▶ [What is needed] Down to the final line, print each entry exactly.

(The data begins)

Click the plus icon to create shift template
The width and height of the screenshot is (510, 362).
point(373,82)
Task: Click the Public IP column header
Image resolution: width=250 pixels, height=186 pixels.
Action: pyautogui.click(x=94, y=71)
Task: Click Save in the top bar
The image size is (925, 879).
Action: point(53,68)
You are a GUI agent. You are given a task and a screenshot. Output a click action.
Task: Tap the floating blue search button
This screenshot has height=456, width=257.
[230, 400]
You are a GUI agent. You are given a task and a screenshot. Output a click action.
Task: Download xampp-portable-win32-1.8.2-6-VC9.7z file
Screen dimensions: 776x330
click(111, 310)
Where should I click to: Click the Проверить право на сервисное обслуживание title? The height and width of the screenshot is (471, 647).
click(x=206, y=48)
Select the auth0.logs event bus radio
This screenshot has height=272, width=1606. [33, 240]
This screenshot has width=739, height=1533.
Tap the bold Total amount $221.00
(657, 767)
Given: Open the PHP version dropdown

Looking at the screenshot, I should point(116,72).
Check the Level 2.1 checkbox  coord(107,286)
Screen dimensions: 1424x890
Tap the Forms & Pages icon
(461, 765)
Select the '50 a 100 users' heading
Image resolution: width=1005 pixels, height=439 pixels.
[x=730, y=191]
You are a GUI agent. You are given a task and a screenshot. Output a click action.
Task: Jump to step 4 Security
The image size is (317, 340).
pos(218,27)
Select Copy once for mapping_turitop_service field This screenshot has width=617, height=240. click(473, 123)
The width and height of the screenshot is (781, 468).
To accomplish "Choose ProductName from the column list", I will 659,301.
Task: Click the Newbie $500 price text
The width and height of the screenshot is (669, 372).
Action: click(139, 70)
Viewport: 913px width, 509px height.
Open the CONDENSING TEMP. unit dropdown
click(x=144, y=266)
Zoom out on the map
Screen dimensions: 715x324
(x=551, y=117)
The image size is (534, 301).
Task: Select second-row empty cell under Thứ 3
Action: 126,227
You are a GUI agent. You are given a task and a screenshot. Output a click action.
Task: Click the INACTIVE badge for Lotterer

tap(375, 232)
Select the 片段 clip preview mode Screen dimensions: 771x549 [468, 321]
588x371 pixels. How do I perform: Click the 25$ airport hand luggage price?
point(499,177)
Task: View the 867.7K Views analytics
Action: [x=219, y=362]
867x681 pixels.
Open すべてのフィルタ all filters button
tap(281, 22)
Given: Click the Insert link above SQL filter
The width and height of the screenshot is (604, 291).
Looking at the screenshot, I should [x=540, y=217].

(The data ends)

▶ [Exercise output]
Click the plus icon to create shift template
The width and height of the screenshot is (510, 362).
point(373,82)
Task: Click the Public IP column header
Image resolution: width=250 pixels, height=186 pixels.
Action: pyautogui.click(x=94, y=71)
Task: Click Save in the top bar
The image size is (925, 879).
Action: point(53,68)
You are a GUI agent. You are given a task and a screenshot. Output a click action.
Task: Tap the floating blue search button
This screenshot has height=456, width=257.
[230, 400]
You are a GUI agent. You are given a task and a screenshot. Output a click action.
Task: Download xampp-portable-win32-1.8.2-6-VC9.7z file
Screen dimensions: 776x330
click(111, 310)
Where should I click to: Click the Проверить право на сервисное обслуживание title? The height and width of the screenshot is (471, 647).
click(x=206, y=48)
Select the auth0.logs event bus radio
This screenshot has height=272, width=1606. [33, 240]
This screenshot has width=739, height=1533.
Tap the bold Total amount $221.00
(657, 767)
Given: Open the PHP version dropdown

Looking at the screenshot, I should point(116,72).
Check the Level 2.1 checkbox  coord(107,286)
Screen dimensions: 1424x890
Tap the Forms & Pages icon
(461, 765)
Select the '50 a 100 users' heading
Image resolution: width=1005 pixels, height=439 pixels.
[x=730, y=191]
You are a GUI agent. You are given a task and a screenshot. Output a click action.
Task: Jump to step 4 Security
The image size is (317, 340).
pos(218,27)
Select Copy once for mapping_turitop_service field This screenshot has width=617, height=240. click(473, 123)
The width and height of the screenshot is (781, 468).
To accomplish "Choose ProductName from the column list", I will 659,301.
Task: Click the Newbie $500 price text
The width and height of the screenshot is (669, 372).
Action: click(139, 70)
Viewport: 913px width, 509px height.
Open the CONDENSING TEMP. unit dropdown
click(x=144, y=266)
Zoom out on the map
Screen dimensions: 715x324
(x=551, y=117)
The image size is (534, 301).
Task: Select second-row empty cell under Thứ 3
Action: 126,227
You are a GUI agent. You are given a task and a screenshot. Output a click action.
Task: Click the INACTIVE badge for Lotterer

tap(375, 232)
Select the 片段 clip preview mode Screen dimensions: 771x549 [468, 321]
588x371 pixels. How do I perform: Click the 25$ airport hand luggage price?
point(499,177)
Task: View the 867.7K Views analytics
Action: [x=219, y=362]
867x681 pixels.
Open すべてのフィルタ all filters button
tap(281, 22)
Given: Click the Insert link above SQL filter
The width and height of the screenshot is (604, 291).
Looking at the screenshot, I should [x=540, y=217].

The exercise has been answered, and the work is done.